Safety and security in the Black Sea and the Sea of Azov
In March, an Extraordinary Session of the IMO Council requested that all IMO committees consider ways to support seafarers and commercial ships affected by the conflict. The committees should also consider the implications of the ongoing conflict for the implementation of the IMO's instruments. The establishment of safe maritime corridors and the safe evacuation of seafarers from the affected area are a matter of priority.
A draft resolution on “Actions to facilitate the urgent evacuation of seafarers from the war zone area in and around the Black Sea and the Sea of Azov as a result of the Russian Federation aggression against Ukraine” was debated at length by the Committee. Given that the overwhelming majority of members supported the draft resolution, the Committee approved and adopted resolution MSC.495(105).
Maritime autonomous surface ships (MASS)
The MSC commenced work to develop a goal-based instrument regulating the operation of MASS. The MSC further approved a road map containing a work plan for the development of IMO instruments for MASS. The road map envisages the development of a goal-based instrument in the form of a non-mandatory Code, with a view to adoption in the second half of 2024 as the first stage. Based on the experience gained in the application of the non-mandatory MASS Code, a mandatory MASS Code will be developed which is expected to enter into force on 1 January 2028.
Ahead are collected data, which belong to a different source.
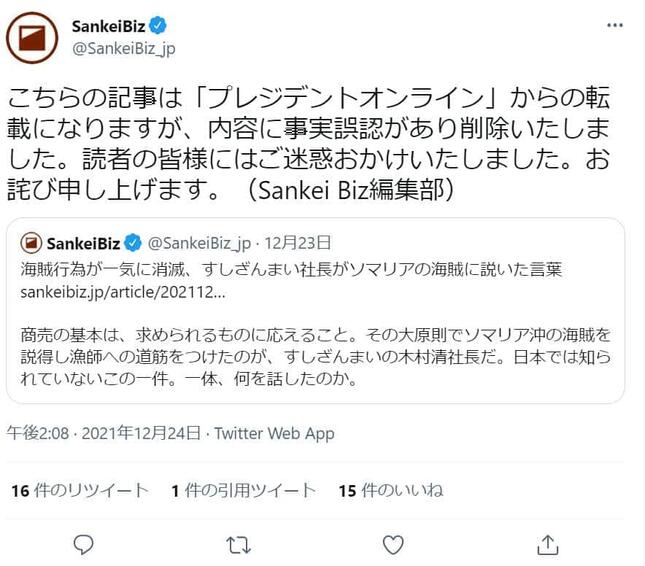
Task: Open the SankeiBiz display name link
Action: point(110,25)
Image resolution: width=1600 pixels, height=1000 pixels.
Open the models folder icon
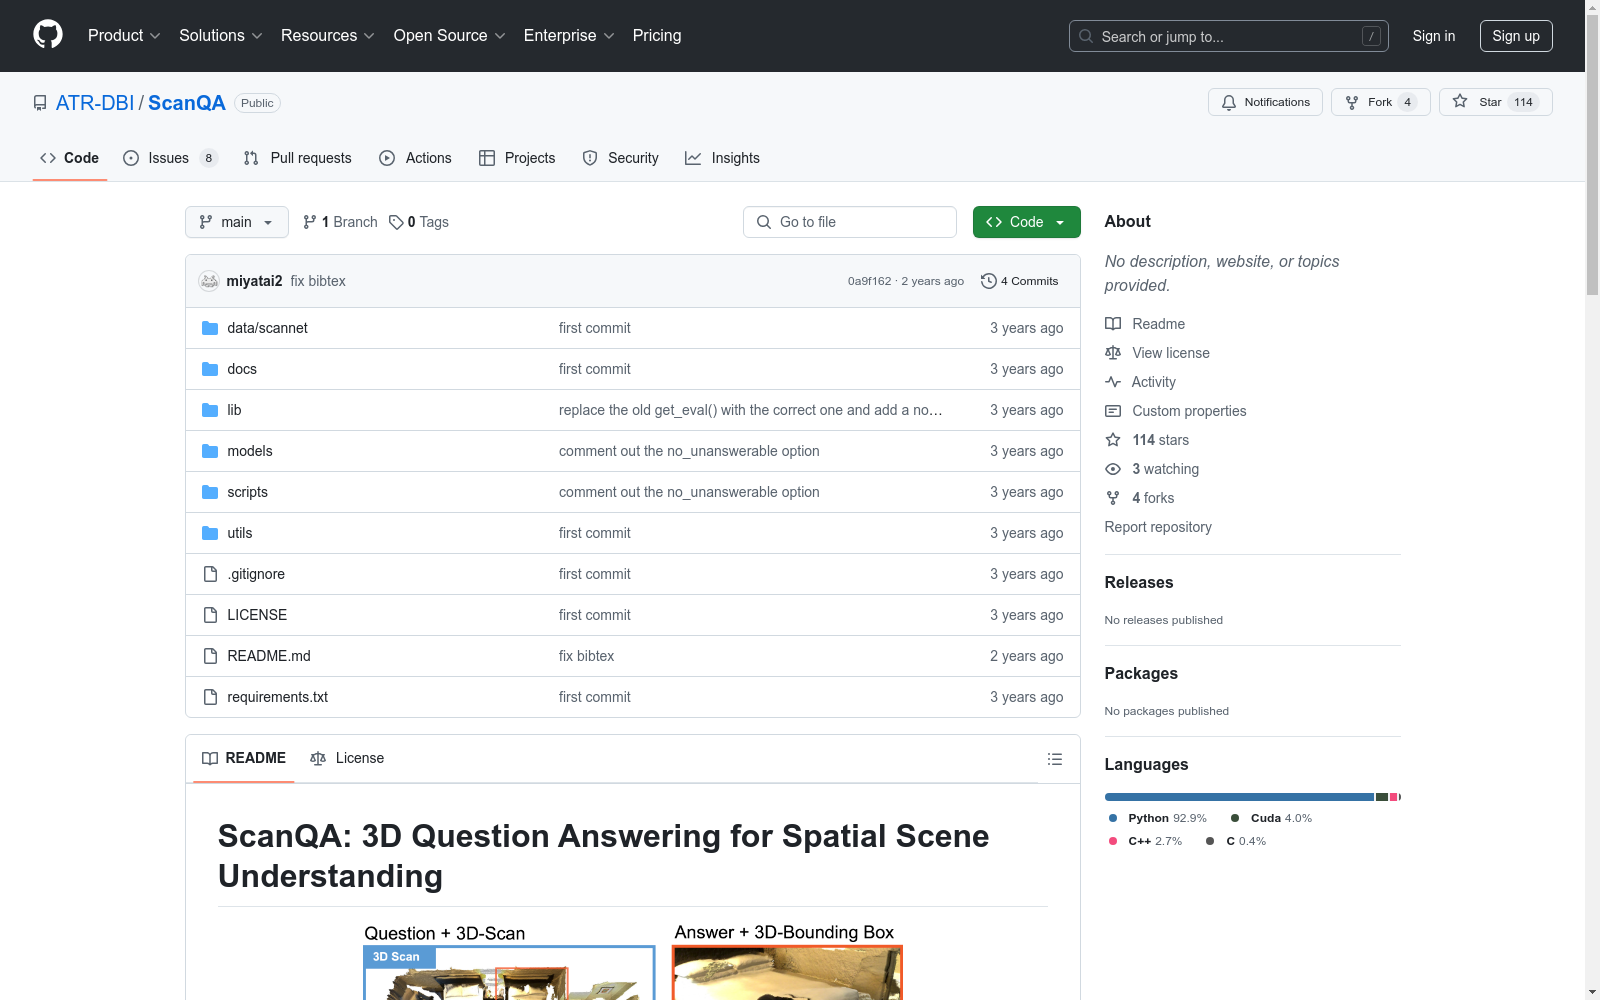coord(210,451)
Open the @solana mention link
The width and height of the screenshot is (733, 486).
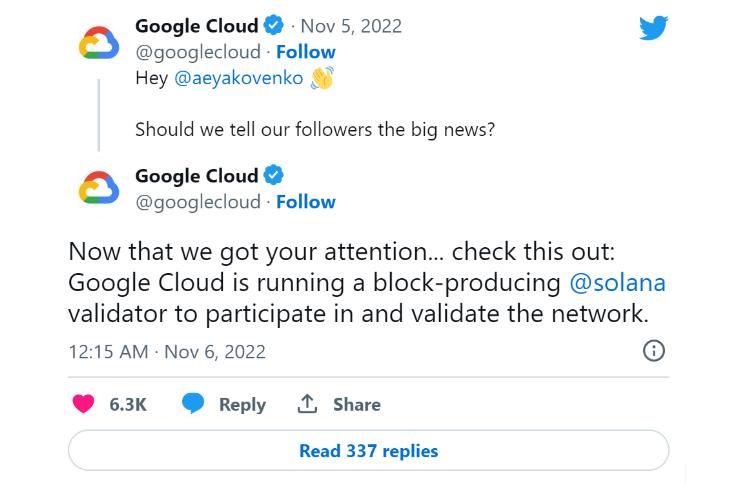coord(617,283)
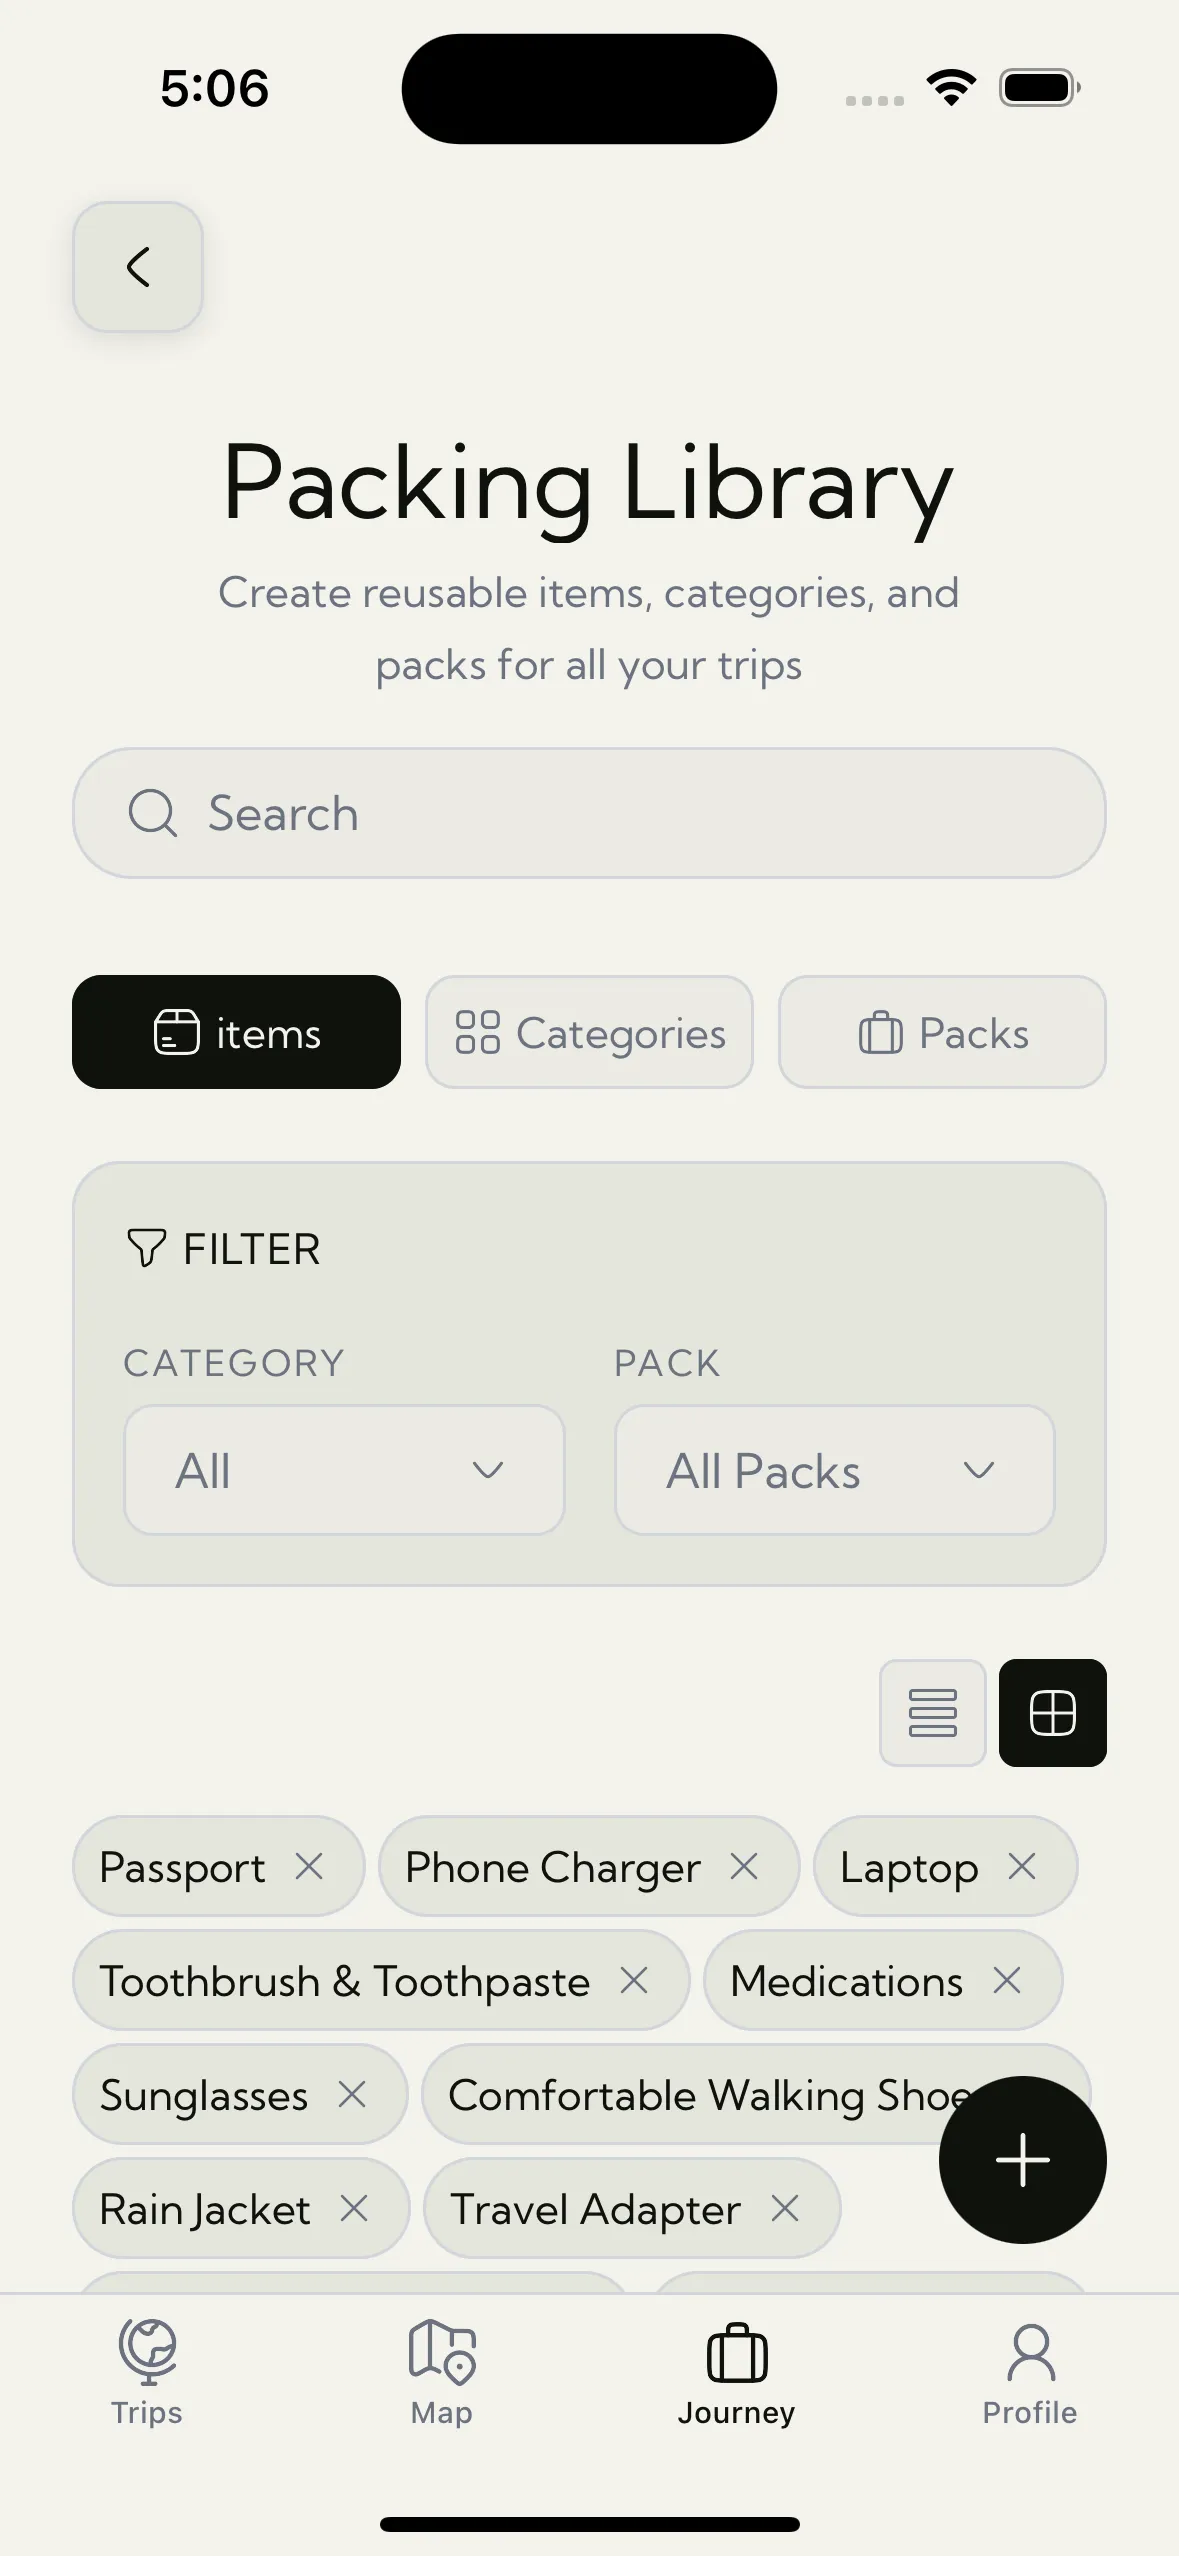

The MASS Correspondence Group was re-established and instructed to:
- consider key principles and a common understanding of the purpose and objectives for the new instrument;
- commence the development of a non-mandatory goal-based MASS Code;
- consider the common potential gaps and/or themes identified during the Regulatory Scoping Exercise (RSE), focusing on the high priority items;
- if time permits, develop MSC MASS positions on a number of points, for submission to future meetings of the Joint MSC/LEG/FAL Working Group, including whether to amend the definition for MASS and degrees of autonomy (including the respective definition); meaning of the terms master, crew or responsible person; remote control station/centre; and determination of the remote operator as a seafarer, and advise on a way forward in addressing them;
- limit the development of the non-mandatory MASS Code to cargo ships with a view to considering the feasibility for application to passenger ships at a future stage; and
- submit a written report to MSC 107 (spring 2023), with a verbal status report at MSC 106.
The MSC concurred with the Legal Committee on the establishment of a Joint MSC/LEG/FAL Working Group as a cross-cutting mechanism to address common issues for the use of MASS, as identified by the regulatory scoping exercises conducted by each of the three Committees. If approved the first meeting will be held from 6-8 September 2022.
Safety of ships relating to the use of oil fuel
The Committee considered further measures to enhance the safety of ships relating to the use of oil fuel, following work by a correspondence group and a working group in which IUMI participated. The MSC approved draft amendments to SOLAS chapter II-2 in relation to flashpoint. The Committee further agreed a revised action plan and re-established the Correspondence Group to (among other things) consider possible measures related to oil fuel parameters other than flashpoint. In the WG discussions the recent contamination cases from Singapore and the 2018 Houston case were referred to. The necessity to ensure that only safe fuel oil gets delivered to ships and that the fuel safety must be ensured before delivery was reiterated by IUMI and several other delegations.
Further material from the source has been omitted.